Very different events, very similar news release.
We want to be clear about something first: we are not dismissing any of this. Wars are terrifying. Bombs, destroyed ships, families displaced from their homes. These events, and the emotions they elicit, are very real.
We would all prefer a world where none of this happens. But this also isn’t the first time we’ve been here. And each time we arrive, the anxiety feels identical to the last. In both circumstances the coverage is constant. Cable news is showing videos of explosions and people fleeing their homes.
The markets drop. The headlines intensify. And we start to hear some version of the same question from families we work with: "Should I be doing anything differently in my retirement account? "It’s a completely reasonable question. It’s also, almost always, the wrong one to be asking.
Here’s what is important to remember. In February 2022, at the height of the Russia-Ukraine panic, the S&P 500 was trading around $4,300. As of market close on Friday, March 6th, 2026, the S&P 500 closed at $6,740.
That’s nearly a 57% gain in four years, through a war in Europe, domestic political turmoil, a regional banking crisis, and more headlines than any of us can count.
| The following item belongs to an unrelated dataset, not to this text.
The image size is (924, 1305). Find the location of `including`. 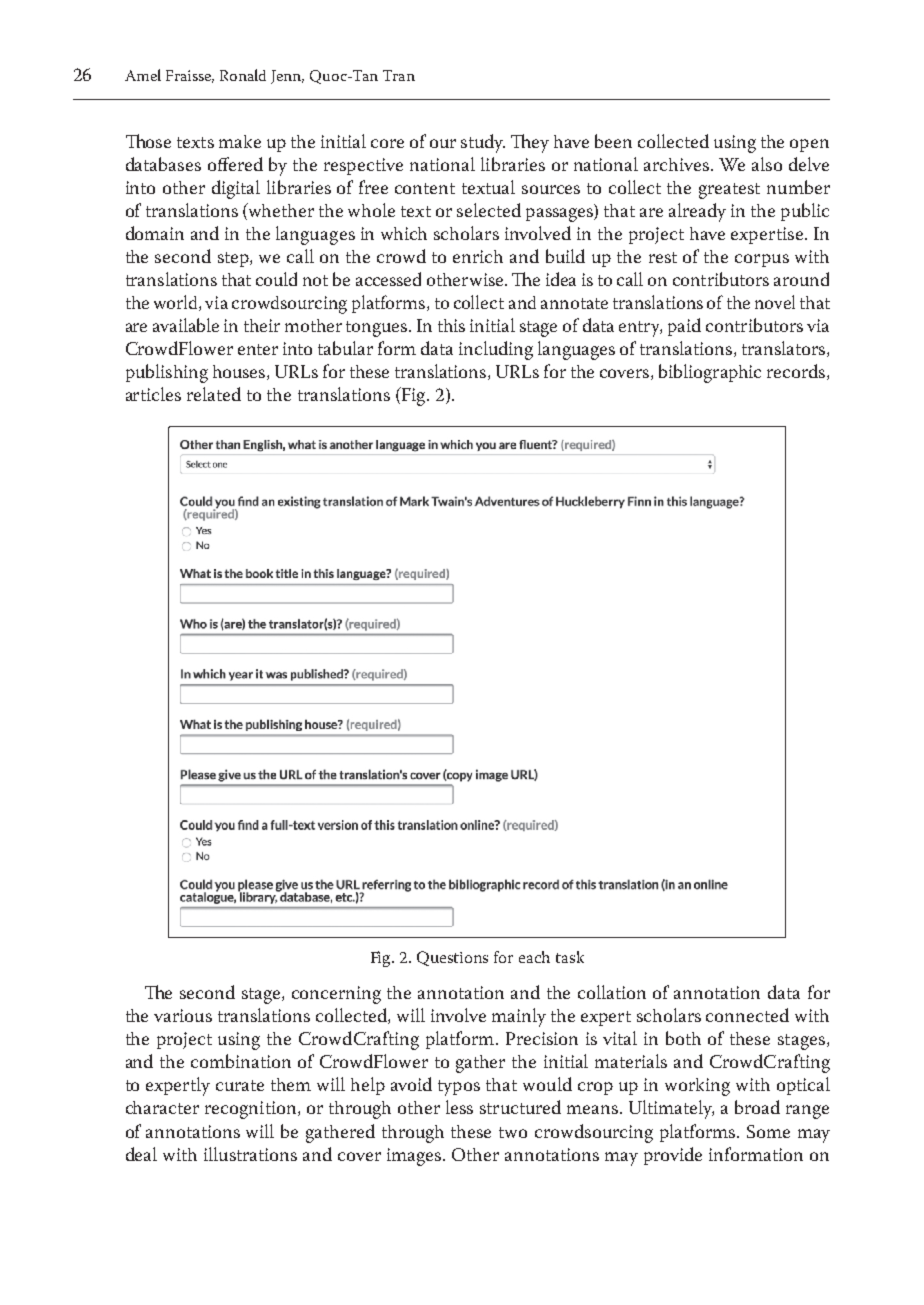

including is located at coordinates (496, 350).
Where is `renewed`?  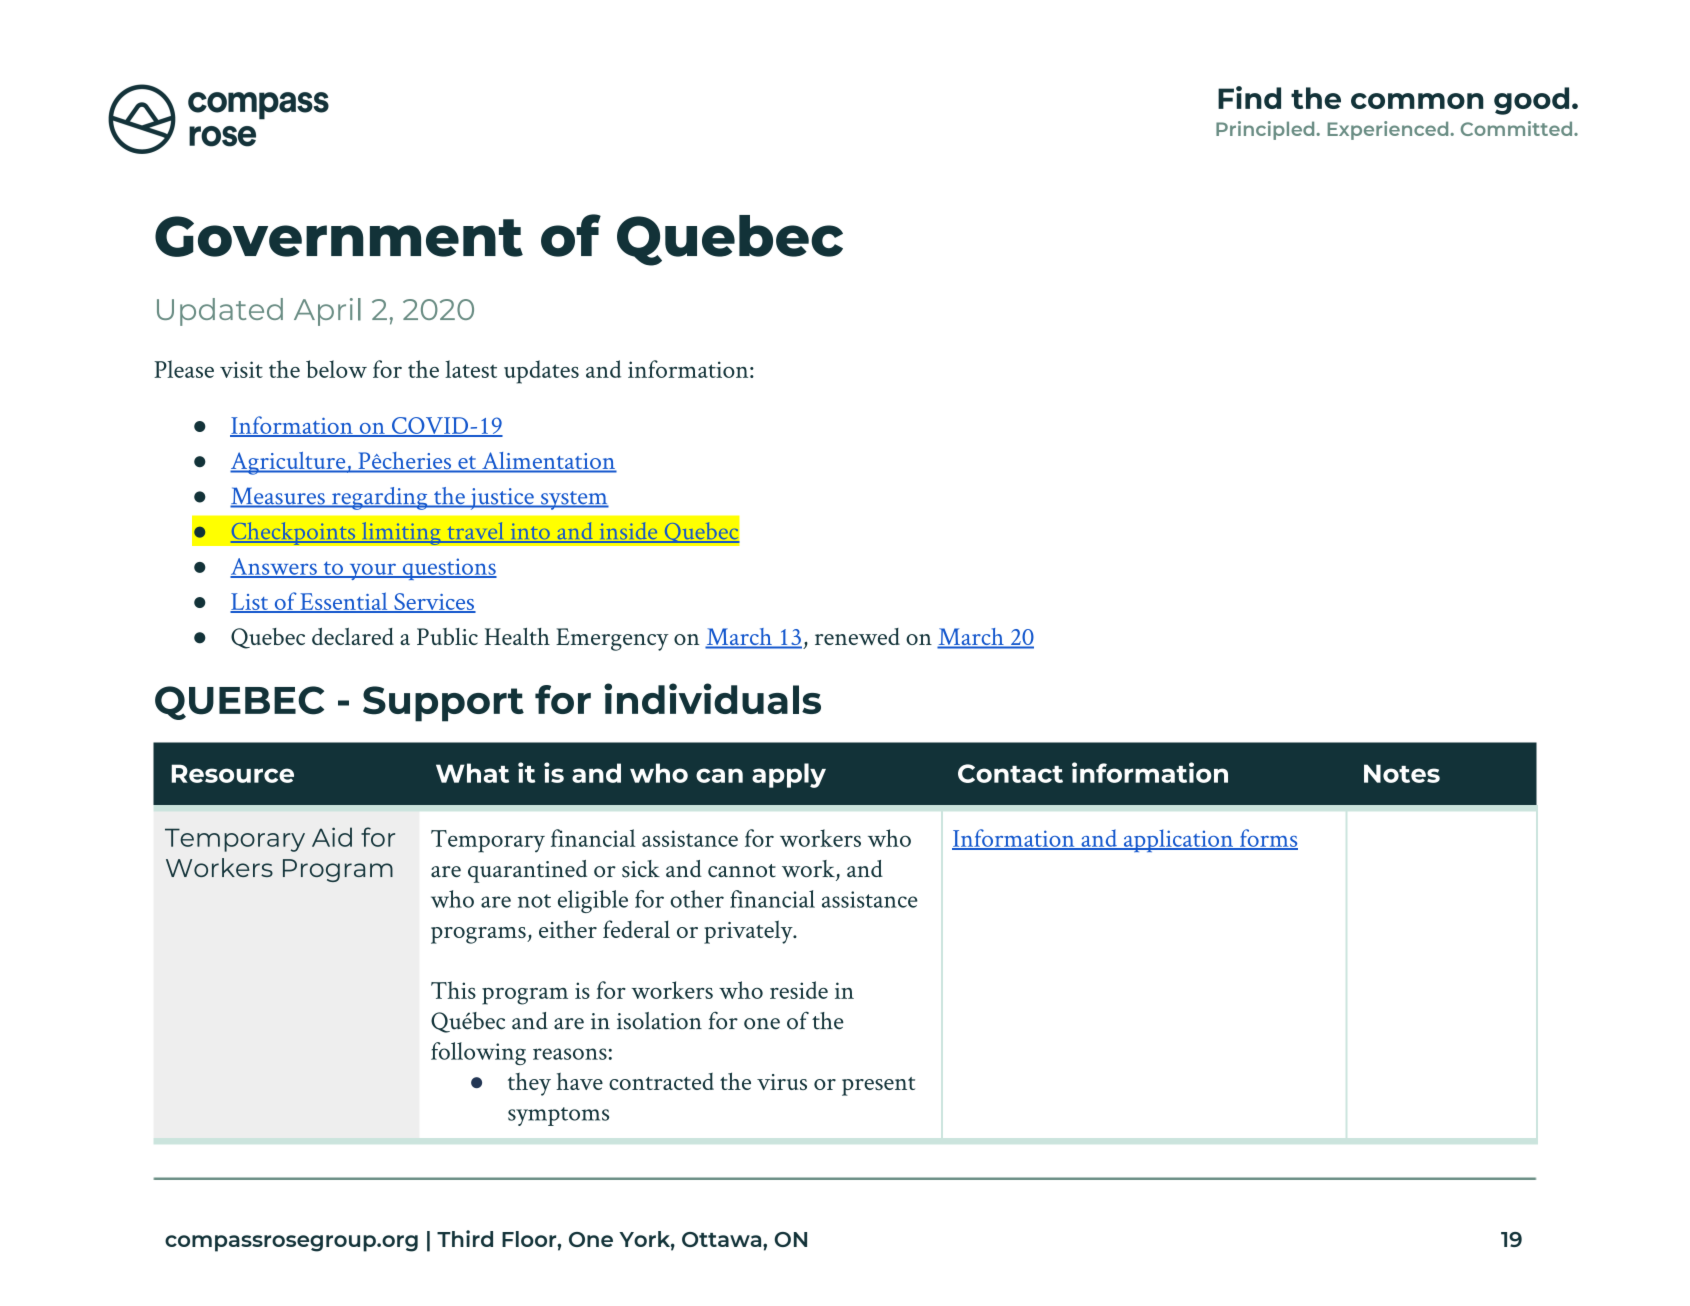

That brings us to what we actually do for you. Our job is not to predict which country invades which, or when the next headline will crater markets for a week. No one can do that reliably. Our job is to build a plan that accounts for the fact that this happens, and has always happened, and then to help you stay in it when every instinct is telling you to get out.
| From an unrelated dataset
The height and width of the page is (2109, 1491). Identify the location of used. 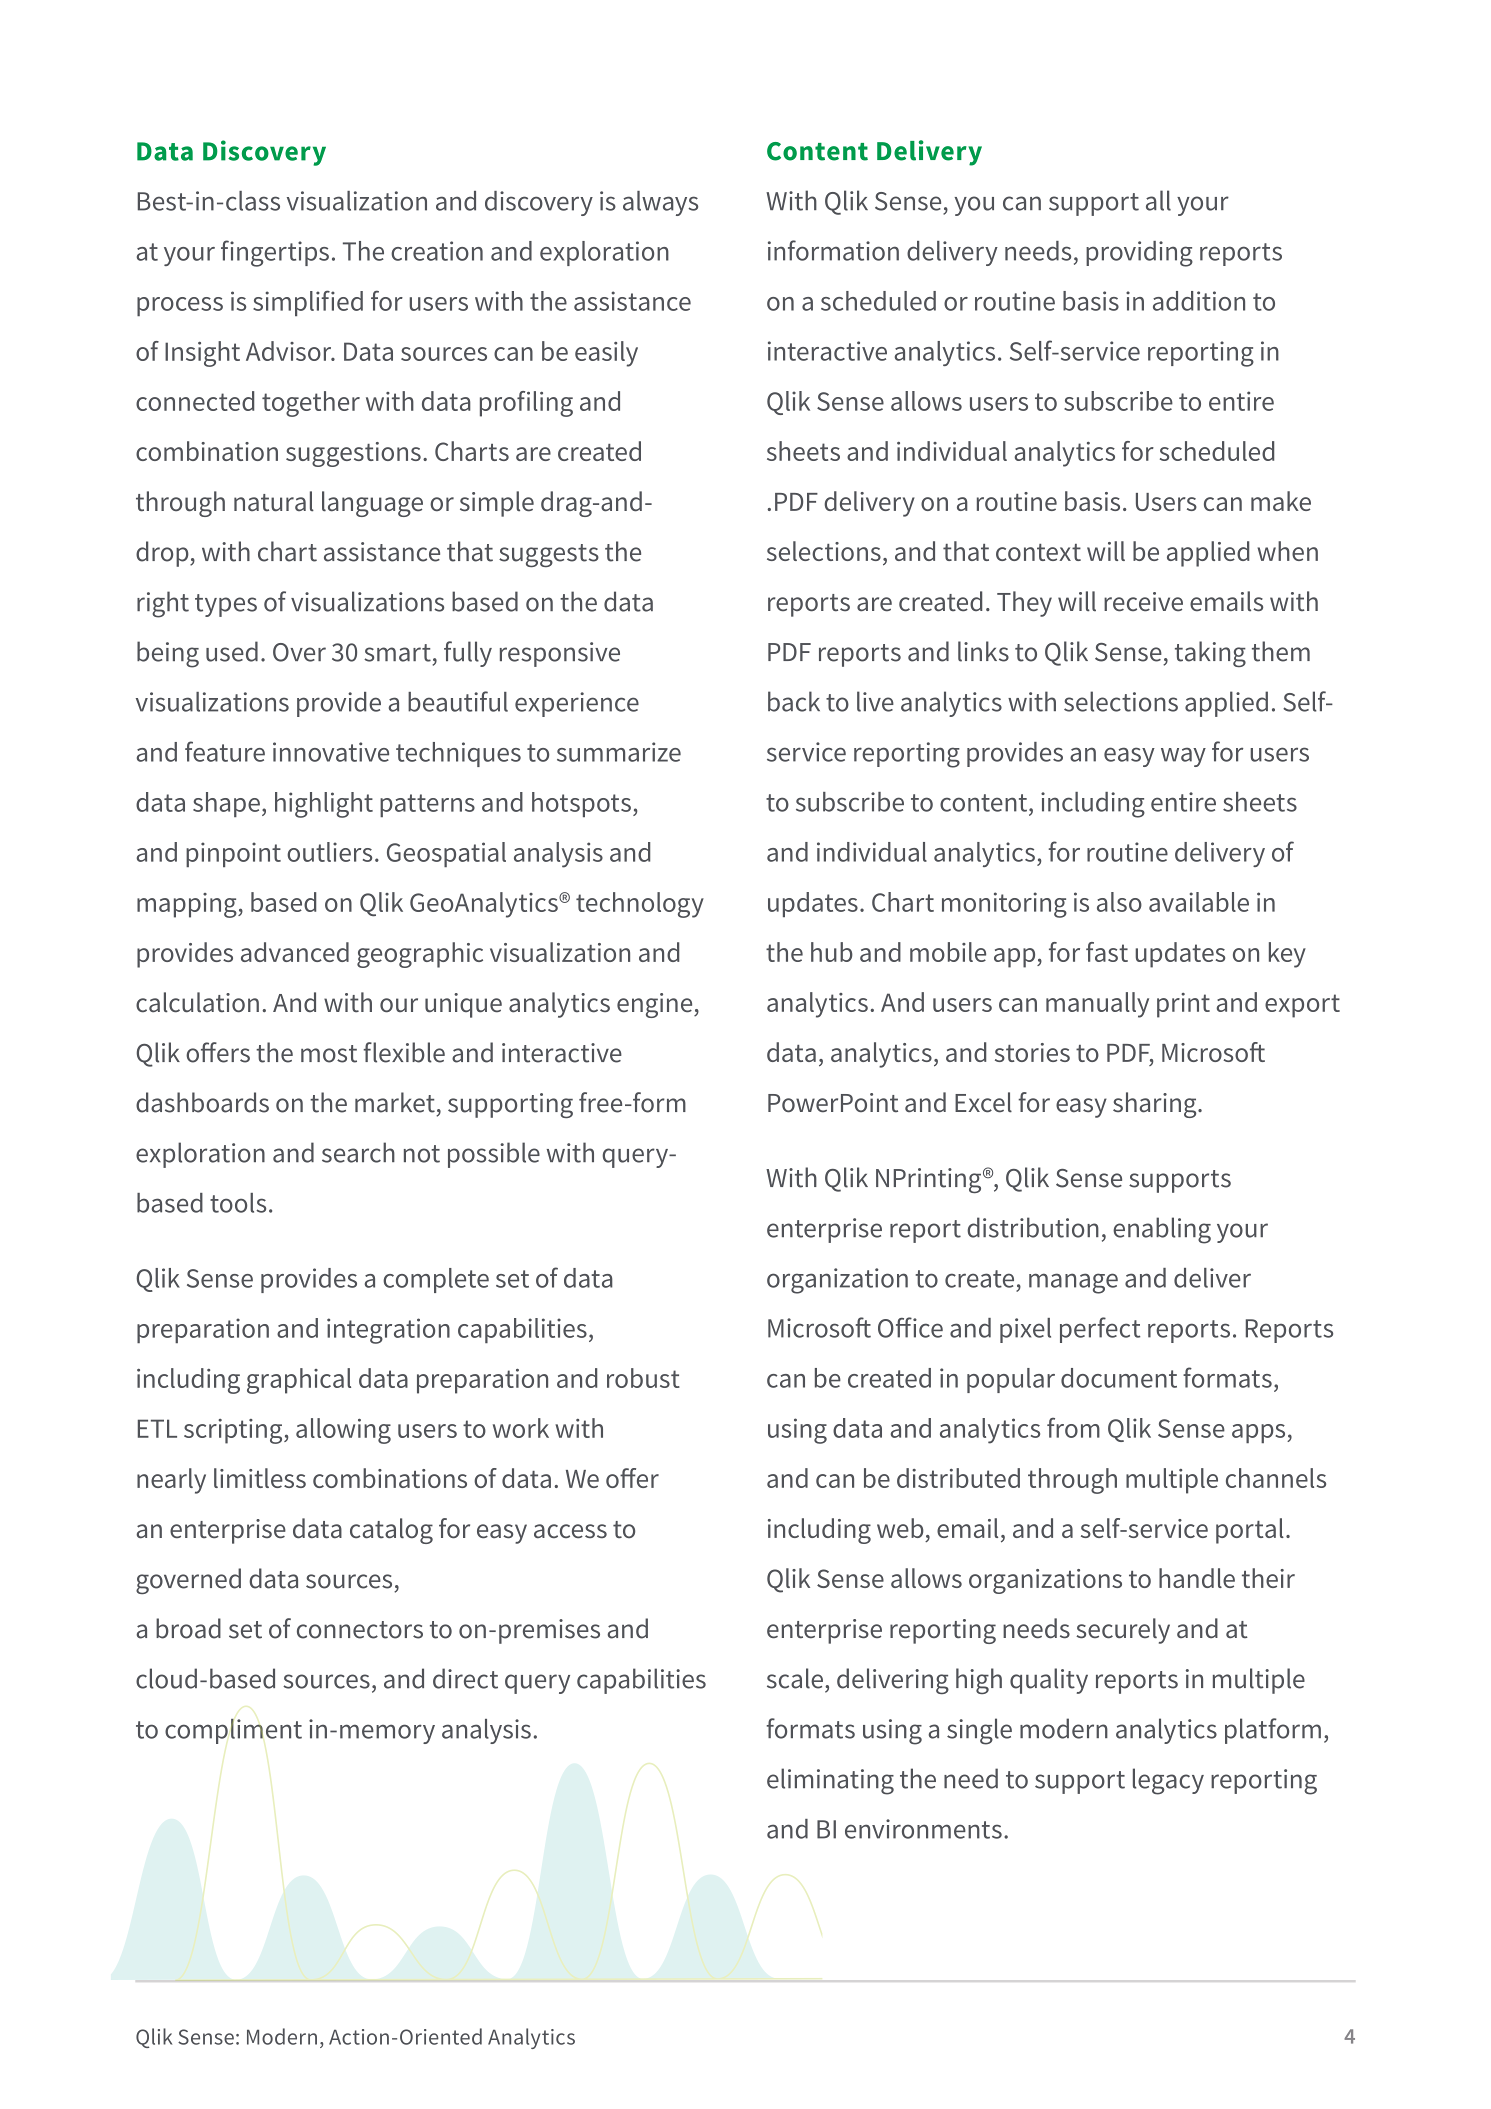
(232, 651).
That’s where the bucket strategy comes in. It’s the foundation of how we structure portfolios for clients who are both in or near retirement as well as clients who just started building their wealth, and it’s designed specifically for moments like this one. It separates money you need soon from money you don’t, which means a bad week in the market doesn’t have to become a bad decision about your future.